Work required | Carry on the NWB extracellular electrophysiology tutorial below, picking up right after its last line of code.

Excerpted text |
* * * * *

# NWB Tutorial - Extracellular Electrophysiology

## Introduction
In this tutorial, we will create an NWB file for a hypothetical extracellular electrophysiology experiment with a freely moving animal. The types of data we will convert are:
- Subject information (species, strain, age, etc.) 
- Animal position
- Trials
- Raw data
- LFP
- Spike times

## Installing PyNWB
First, install PyNWB using pip or conda. You will need Python 3.5+ installed.
- `pip install pynwb`
- `conda install -c conda-forge pynwb`

## Set up the NWB file
An NWB file represents a single session of an experiment. Each file must have a session description, identifier, and session start time. Importantly, the session start time is the reference time for all timestamps in the file. For example, an event with a timestamp of 0 in the file means the event occurred exactly at the session start time. 

Create a new `NWBFile` object with those and additional metadata. For all constructors in PyNWB, we recommend using keyword arguments for clarity.

In [None]:
from pynwb import NWBFile
from datetime import datetime
from dateutil import tz

session_start_time = datetime(2018, 4, 25, 2, 30, 3, tzinfo=tz.gettz('US/Pacific'))

nwbfile = NWBFile(
 session_description='Mouse exploring an open field',
 identifier='Mouse5_Day3',
 session_start_time=session_start_time,
 session_id='session_1234', # optional
 experimenter='My Name', # optional
 lab='My Lab Name', # optional
 institution='University of My Institution', # optional
 related_publications='DOI:10.1016/j.neuron.2016.12.011' # optional
)

* * * * *

Data block |
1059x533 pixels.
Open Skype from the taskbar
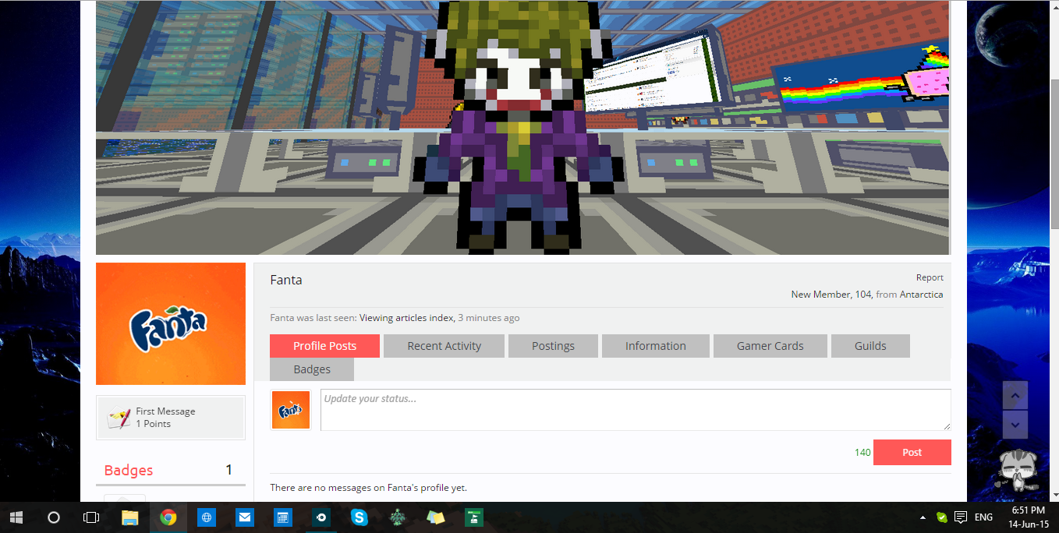pyautogui.click(x=359, y=517)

* * * * *

Written reply |
print(nwbfile)

## Subject information
Create a `Subject` object to store information about the experimental subject, such as age, species, genotype, sex, and a description. Then set `nwbfile.subject` to the new `Subject` object.



Each of these fields is free-form text, so any values will be valid, but we recommend these values follow particular conventions to help software tools interpret the data:
- For age, we recommend using the [ISO 8601 Duration format](https://en.wikipedia.org/wiki/ISO_8601#Durations), e.g., "P90D" for 90 days old
- For species, we recommend using the formal latin binomal name, e.g., "*Mus musculus*", "*Homo sapiens*"
- For sex, we recommend using "F" (female), "M" (male), "U" (unknown), and "O" (other)

In [None]:
from pynwb.file import Subject

nwbfile.subject = Subject(
 subject_id='001',
 age='P90D', 
 description='mouse 5',
 species='Mus musculus', 
 sex='M'
)

## SpatialSeries and Position
PyNWB contains classes that are specialized for different types of data. To store the spatial position of a subject, we will use the `SpatialSeries` and `Position` classes. 

`SpatialSeries` is a subclass of `TimeSeries`. `TimeSeries` is a common base class for measurements sampled over time, and provides fields for data and time (regularly or irregularly sampled).



Create a `SpatialSeries` object named `'SpatialSeries'` with some fake data.

In [None]:
import numpy as np
from pynwb.behavior import SpatialSeries

# create fake data with shape (50, 2)
# the first dimension should always represent time
position_data = np.array([np.linspace(0, 10, 50),
 np.linspace(0, 8, 50)]).T
position_timestamps = np.linspace(0, 50) / 200

spatial_series_obj = SpatialSeries(
 name='SpatialSeries', 
 description='(x,y) position in open field',
 data=position_data,
 timestamps=position_timestamps,
 reference_frame='(0,0) is bottom left corner'
)

You can print the `SpatialSeries` object to view its contents.

In [None]:
print(spatial_series_obj)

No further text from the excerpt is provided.